### EXERCISE DATA
==================================================

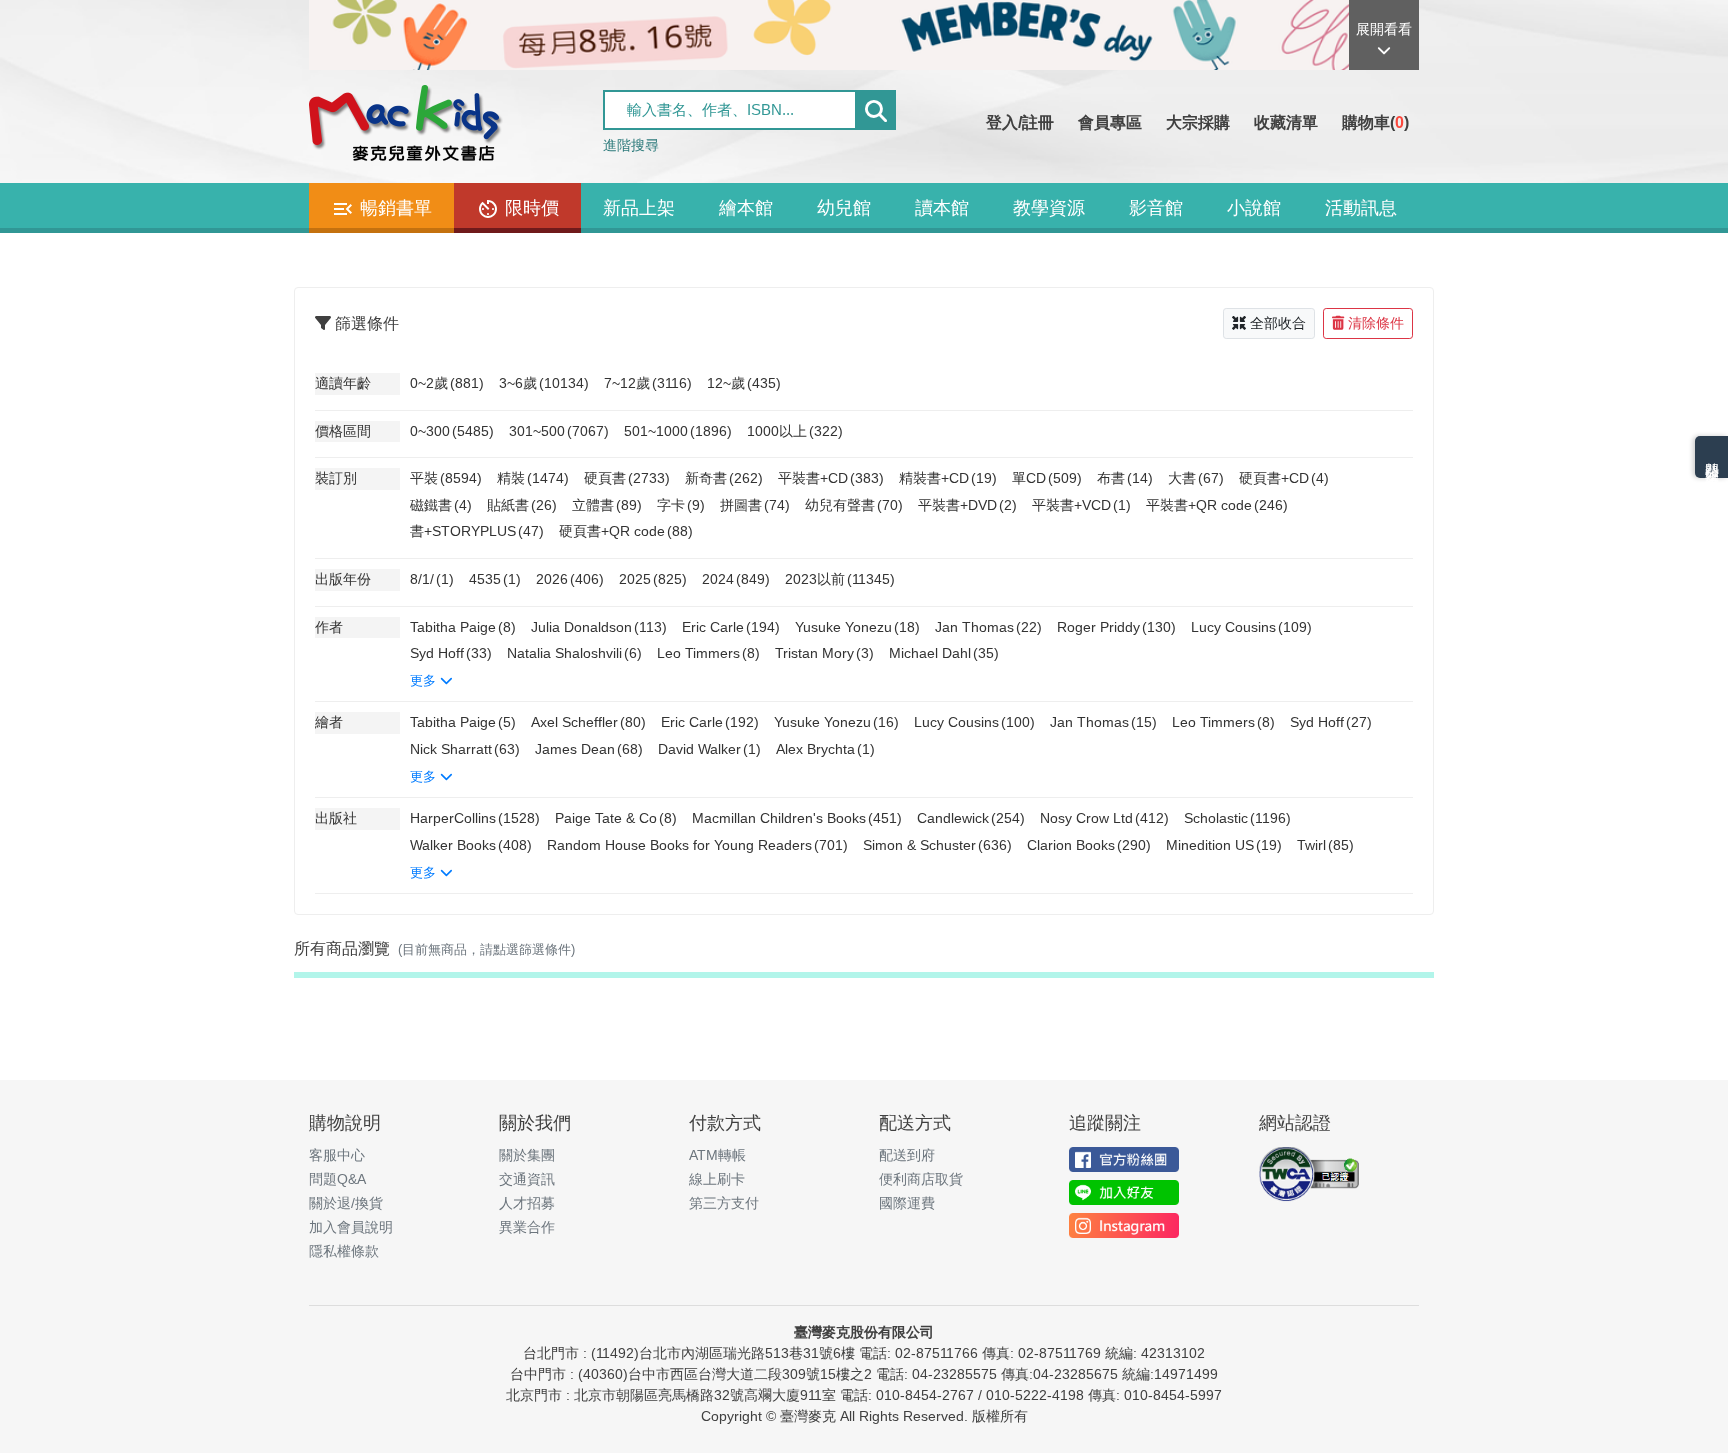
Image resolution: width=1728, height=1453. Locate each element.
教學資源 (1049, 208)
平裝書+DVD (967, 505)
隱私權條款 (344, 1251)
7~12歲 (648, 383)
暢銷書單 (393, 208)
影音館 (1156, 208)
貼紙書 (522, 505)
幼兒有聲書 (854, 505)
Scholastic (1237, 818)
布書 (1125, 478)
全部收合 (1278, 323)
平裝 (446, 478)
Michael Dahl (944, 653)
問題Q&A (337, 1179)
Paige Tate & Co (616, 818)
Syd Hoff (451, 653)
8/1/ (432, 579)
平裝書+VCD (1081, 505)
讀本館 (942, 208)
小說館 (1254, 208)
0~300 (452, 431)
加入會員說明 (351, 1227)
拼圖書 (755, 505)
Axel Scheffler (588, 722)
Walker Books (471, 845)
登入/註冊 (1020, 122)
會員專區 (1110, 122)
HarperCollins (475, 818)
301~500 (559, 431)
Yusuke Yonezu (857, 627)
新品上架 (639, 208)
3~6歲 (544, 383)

==================================================

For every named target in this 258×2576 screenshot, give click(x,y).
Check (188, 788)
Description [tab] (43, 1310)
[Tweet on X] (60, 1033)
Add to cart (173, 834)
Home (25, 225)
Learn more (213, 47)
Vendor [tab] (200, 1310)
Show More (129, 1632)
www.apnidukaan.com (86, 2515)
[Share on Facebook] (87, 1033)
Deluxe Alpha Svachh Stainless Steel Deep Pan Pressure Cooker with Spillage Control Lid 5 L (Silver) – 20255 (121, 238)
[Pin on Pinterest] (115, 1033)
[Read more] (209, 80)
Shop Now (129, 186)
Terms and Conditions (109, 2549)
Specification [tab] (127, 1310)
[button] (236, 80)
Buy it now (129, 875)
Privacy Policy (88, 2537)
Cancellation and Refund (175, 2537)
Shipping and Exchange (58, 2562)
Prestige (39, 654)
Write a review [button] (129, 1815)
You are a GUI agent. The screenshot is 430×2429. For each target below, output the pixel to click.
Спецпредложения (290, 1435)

==================================================

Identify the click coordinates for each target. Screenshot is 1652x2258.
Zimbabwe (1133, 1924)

==================================================

Write only the number of lines above in which the word "target" is found.

3